I’ve only been soaked three or four times since I got here. I’m not sure what I was thinking with the rain attire that I brought with me, but then again, I don’t really walk around Seattle in cold, driving rain for hours a day. I guess I didn’t think it did this here. In my mind, its often cold, rains some, snows a lot sometimes, and everyone is out going about their business. Check that idea. Its about 37 degrees. The rain varies from lashing me unmercifully diagonally to horizontally. Its been the kind of day that turned cheap umbrellas inside out. People are still out, but they’re not lingering, they’re moving fast.
After spending a couple of blissful hours at the International Center for Photography, thrilled to find an exhibition on Surrealism in Photography in Paris, I gave in and bought a coat this afternoon; the last size small on the sale rack. Its one of those semi-puffy things that has a big hood and comes down to about my knees. Black, of course. This is New York. The weather here is not surreal. Its very real.
When I got back to my hotel room this evening, I had three coats hanging on various knobs doubling as hooks. They weren’t all still dripping, but they started that way.
My excuse for coming to New York is now in the past. I checked the reception off the list this evening. As one gentleman I spoke to for a while put it, “This is in the wrong place. It needs to be someplace where its going to hit someone and make them think about something new. We are all like-minded people here. We don’t need to tell these stories to each other.” In some ways, I agree with him. But I wouldn’t have been there tonight talking to him if the exhibition hadn’t been there. Its time for being someplace like Grand Central Station, as he proposed, has not come yet. The people who were there this evening all believe in building a more ethical economy. But its only if we believe that it is possible, and that there are enough of us out there who believe in its possibility, continue to hold that thought, and work for its inevitability, that the future will be brighter for our children than it is at this moment in time. We have to believe that by coming together from various parts of the globe to talk about and visually tell the stories of both success and failure, that we send out ripples of hope to a collective human consciousness (or unconscious) for a future which empowers all human beings equally, and which protects and cherishes the earth as the source of our being.
Walking through Times Square this evening, warm inside my new coat, with the combination of temperature, precipitation, and wind only getting more brutal, I couldn’t make the link back to the kind of economy we were discussing across town only an hour prior.
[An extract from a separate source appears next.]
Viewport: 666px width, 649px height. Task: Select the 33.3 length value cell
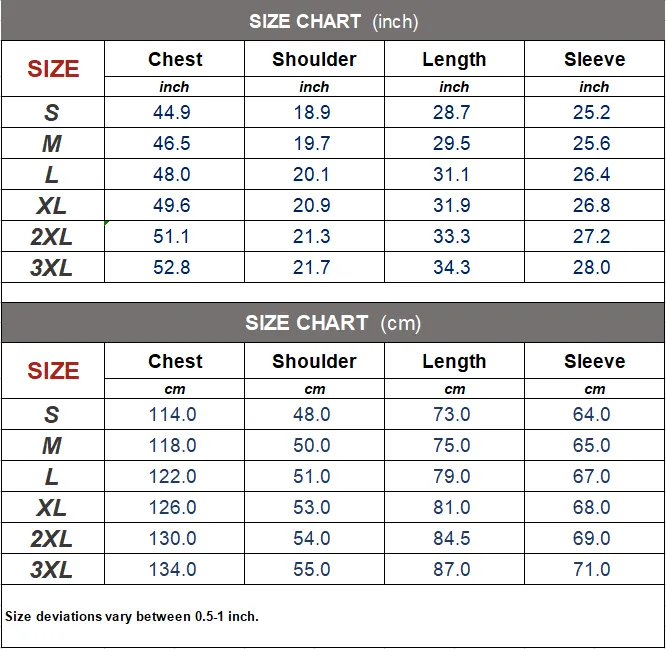[x=452, y=237]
Here I was standing IN the very icon of commercialization in the hub of the western world, looking around me at what has got to be more neon than in Las Vegas – although I’ve never been to Vegas so I wouldn’t know – and my mind was reeling at the gap. The French language has a better world for it – decollage – which literally translates to “takeoff”, like an airplane. What I was struggling with was a gap on the order of a plane taking off from the earth. The two thoughts were not compatible. One lifted off and left the other behind. How does one get from Times Square to solar powered encampments in Palestine , cooperative alternative production of power, and organic farms in rural and urban America. So I gave up. I didn’t think about it. I just walked and marveled at the spectacle. I found a doorway where I could hold my camera solidly in place without my tripod and shoot some photos of the scene, which, with all of the water, made for myriad reflections, amplifying the already overwhelming effect of the lights.
It was fine to wander there, not making too much of the scene, but my feet started getting really wet and my stomach started growling. I found my way, by feel, to a quiet restaurant on 9th named, appropriately, Nook. Cash only, no alcohol license. Some people brought their own bottles of wine. It might have been nice to sip a glass of red wine on a stormy night, but this seemed like the perfect place to be regardless. I stood in their doorway for a few minutes and dripped. I didn’t want to move. If I had shaken my head, water would have gone flying, like off of Cody shaking after a bath. A lively young Polish woman named Regina took my order and generally took care of me. She loves Seattle, and has three friends living in the area who she visits often. Another man I talked to knows the owners of a boutique downtown who I’ve known for a long time. I know its a cliche, but it really is a small world.